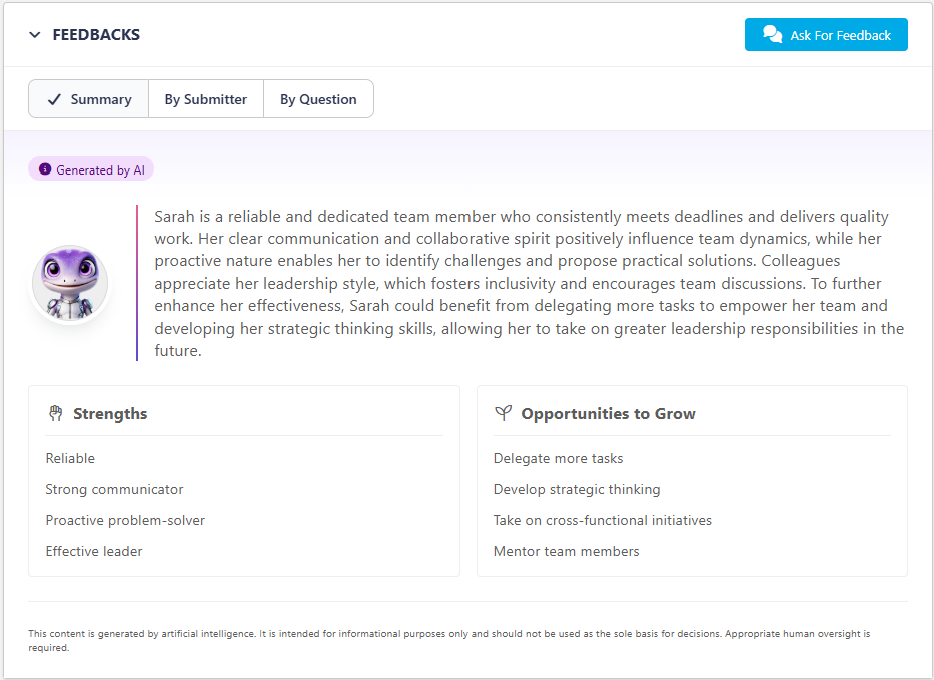Click the Generated by AI badge
This screenshot has height=680, width=934.
91,170
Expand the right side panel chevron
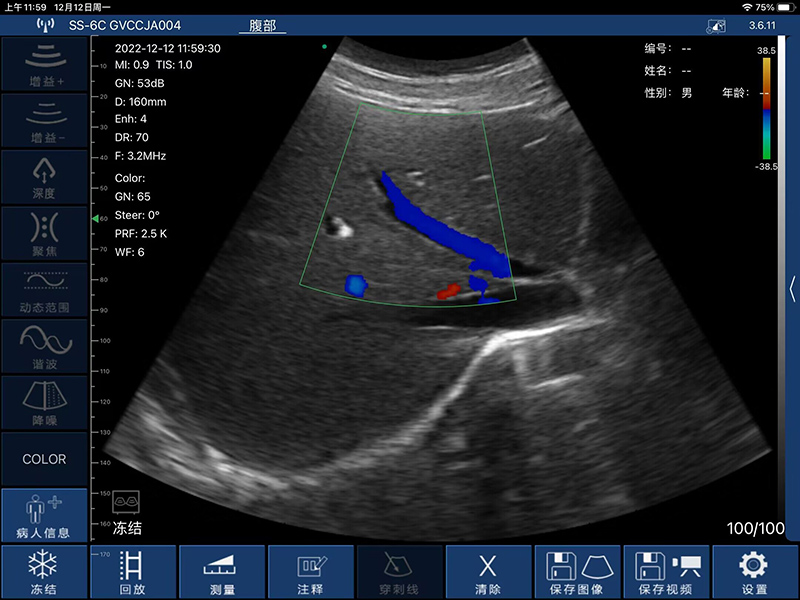Viewport: 800px width, 600px height. [x=793, y=289]
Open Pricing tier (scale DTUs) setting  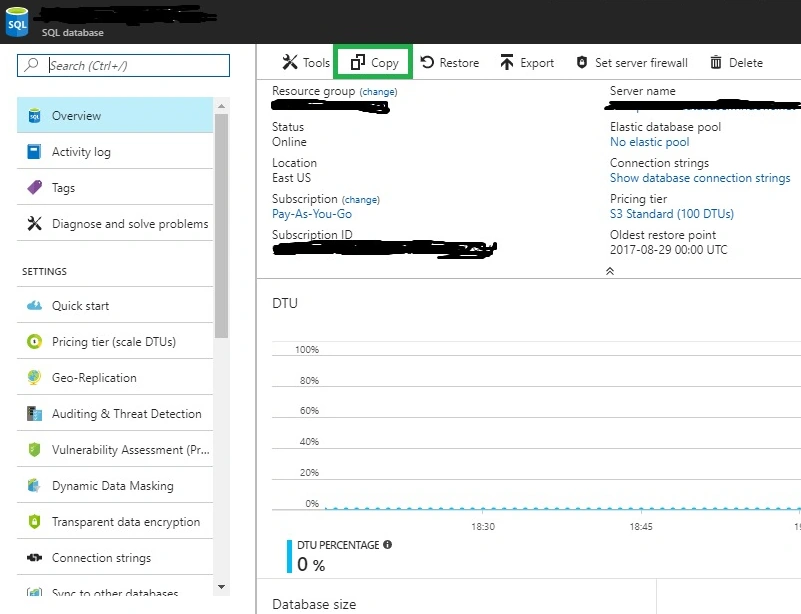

◆ ◆ ◆ ◆ ◆

- The task:
Leave the pictures aside and print exactly, and only, the lines from the one with "Expand the right side panel chevron" through the end of the data, both included.

- Finished task:
Expand the right side panel chevron
Viewport: 800px width, 600px height. [x=793, y=289]
Open Pricing tier (scale DTUs) setting  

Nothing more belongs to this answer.